Andi dan Aiden mengangkat tubuh Rayyan ke arah lift dan sempat menjadi perhatian para karyawan yang melihatnya. Sesampainya di dalam mobil, Rayyan masih terlihat kesakitan. Bahkan tubuh pria itu basah oleh keringat dingin. Tidak sedikitpun Rayyan mengeluarkan suara, apalagi merintih kesakitan. Namun ekspresi wajah pria itu menggambarkan kalau Rayyan sangat kesakitan.

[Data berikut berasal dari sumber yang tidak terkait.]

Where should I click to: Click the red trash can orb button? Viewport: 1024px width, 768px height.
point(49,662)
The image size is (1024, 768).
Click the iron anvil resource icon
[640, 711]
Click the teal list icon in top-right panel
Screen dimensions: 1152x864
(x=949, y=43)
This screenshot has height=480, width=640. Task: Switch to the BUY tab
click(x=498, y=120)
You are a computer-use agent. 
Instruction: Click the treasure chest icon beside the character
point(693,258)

Andi dan Aiden melepaskan jas dan dasi Rayyan. Dan juga tiga kancing kemeja Rayyan bagian atas. Kedua pria itu nampak sangat mengkhawatirkan Rayyan. Pasalnya, sebelumnya Rayyan sehat-sehat saja. Tidak pernah punya riwayat penyakit apapun selain insomnia. Tapi tiba-tiba saat ini mengalami sakit perut yang terlihat sangat mengkhawatirkan. Kedua pria itu bergantian mengusap keringat dingin di wajah dan leher Rayyan.
"Kamu hubungi Fina kalau kita membawa Rayyan ke rumah sakit,"pinta Aiden pada Andi.

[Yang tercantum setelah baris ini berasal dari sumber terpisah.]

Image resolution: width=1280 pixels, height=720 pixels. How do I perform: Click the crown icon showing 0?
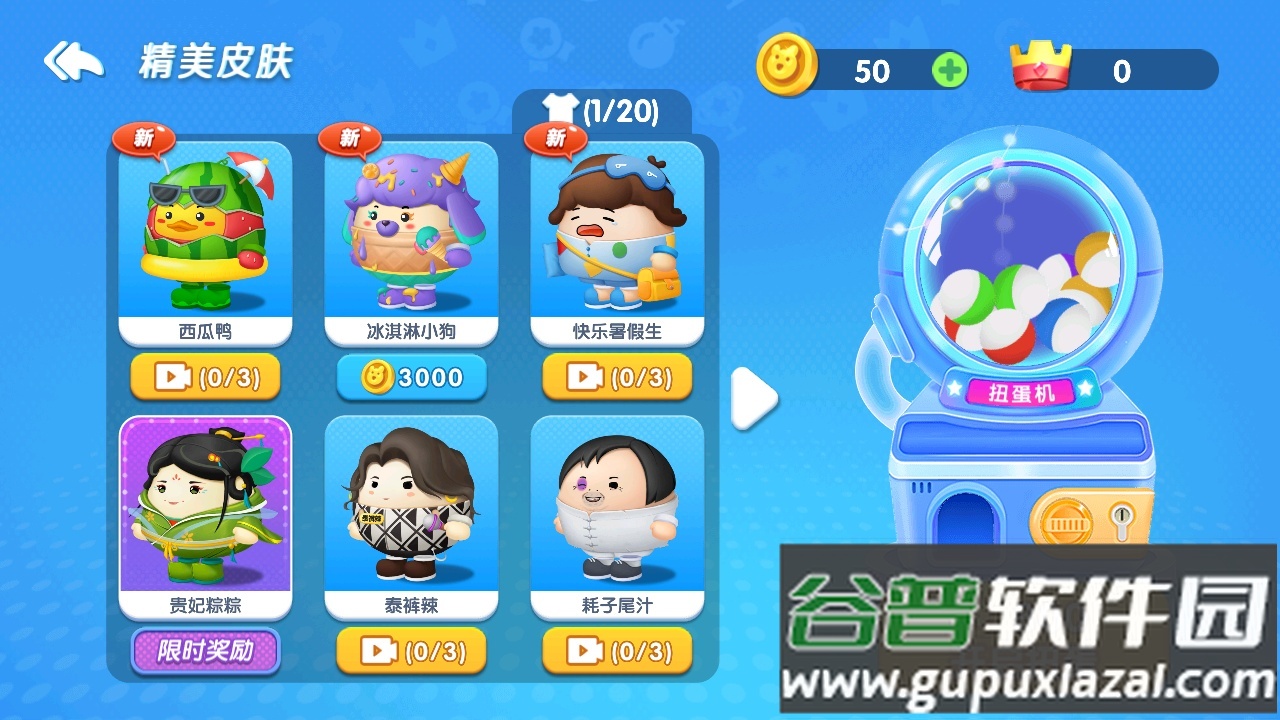coord(1039,65)
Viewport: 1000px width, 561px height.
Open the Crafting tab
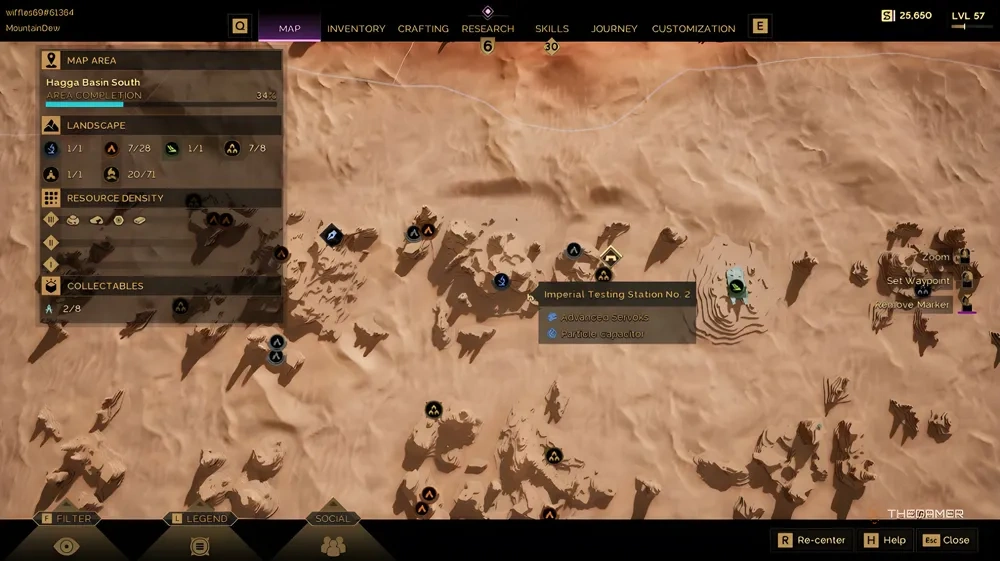pyautogui.click(x=423, y=29)
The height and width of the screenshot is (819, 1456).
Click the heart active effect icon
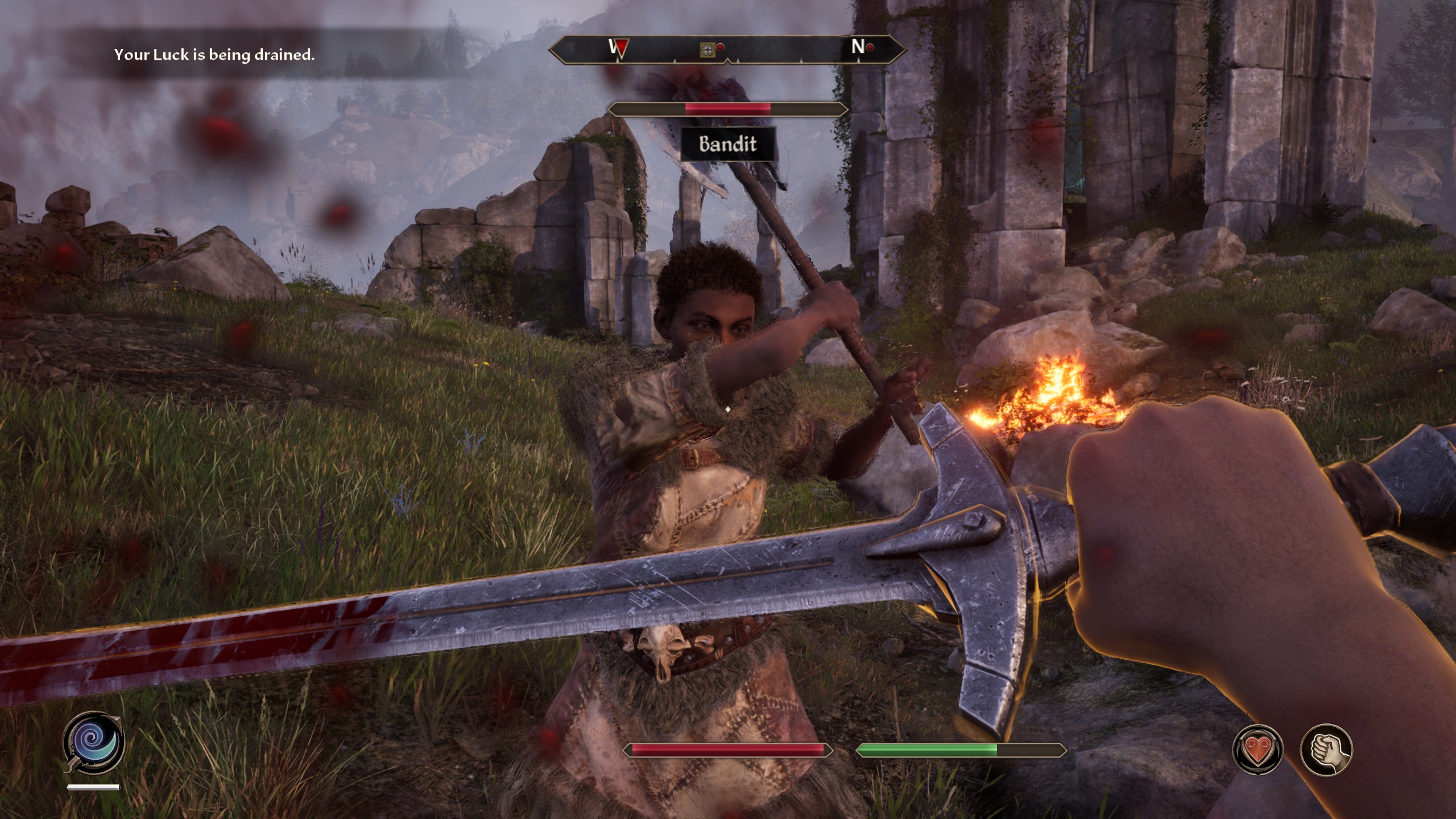(x=1258, y=750)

"Baik, Tuan,"sahut Andi bergegas menghubungi Fina .
"Halo, dok! Kami membawa Tuan Rayyan ke rumah sakit. Sekarang kami dalam perjalanan menuju rumah sakit,"ujar Andi.
"Okey, aku tunggu di sana,"sahut Fina dan panggilan pun diakhiri.
"Apa segawat itu?"gumam Fina yang juga jadi semakin khawatir setelah Andi menghubungi dirinya bahwa Andi dan Aiden akan membawa Rayyan ke rumah sakit. Sehingga Fina terpaksa putar balik kembali ke rumah sakit untuk menunggu Rayyan di sana.
Sementara Andi dan Aiden masih dilanda panik. Walaupun Rayyan tetap tidak merintih, tapi ekspresi wajah pria itu benar-benar menunjukkan rasa sakit yang di tahan.
"Apa sebenarnya yang dimakan Rayyan tadi?"tanya Aiden masih dengan ekspresi khawatir.
"Sama seperti yang saya makan, Tuan. Dan saya baik-baik saja. Makanan itu saya beli di tempat langganan kami,"sahut Andi yang sama khawatirnya.
Tak lama kemudian, mereka akhirnya tiba di rumah sakit dengan Fina yang sudah siap dengan brankar dan perawat.
"Apa yang sebenarnya terjadi pada Rayyan?"tanya Fina seraya berjalan cepat di sebelah brankar Rayyan yang di dorong perawat menuju UGD.
"Aku juga tidak tahu. Tiba-tiba Rayyan memegangi perutnya dan mengatakan perutnya sakit. Kata Andi, mereka juga makan makanan yang sama dari tempat langganan mereka,"sahut Aiden yang ikut mendorong brankar.
Sementara itu di tempat lain, di pulau yang berbeda dengan pulau yang ditinggali Rayyan. Mastuti nampak mondar-mandir di depan pintu ruangan bersalin bersama Pak Hamdan yang terlihat tegang.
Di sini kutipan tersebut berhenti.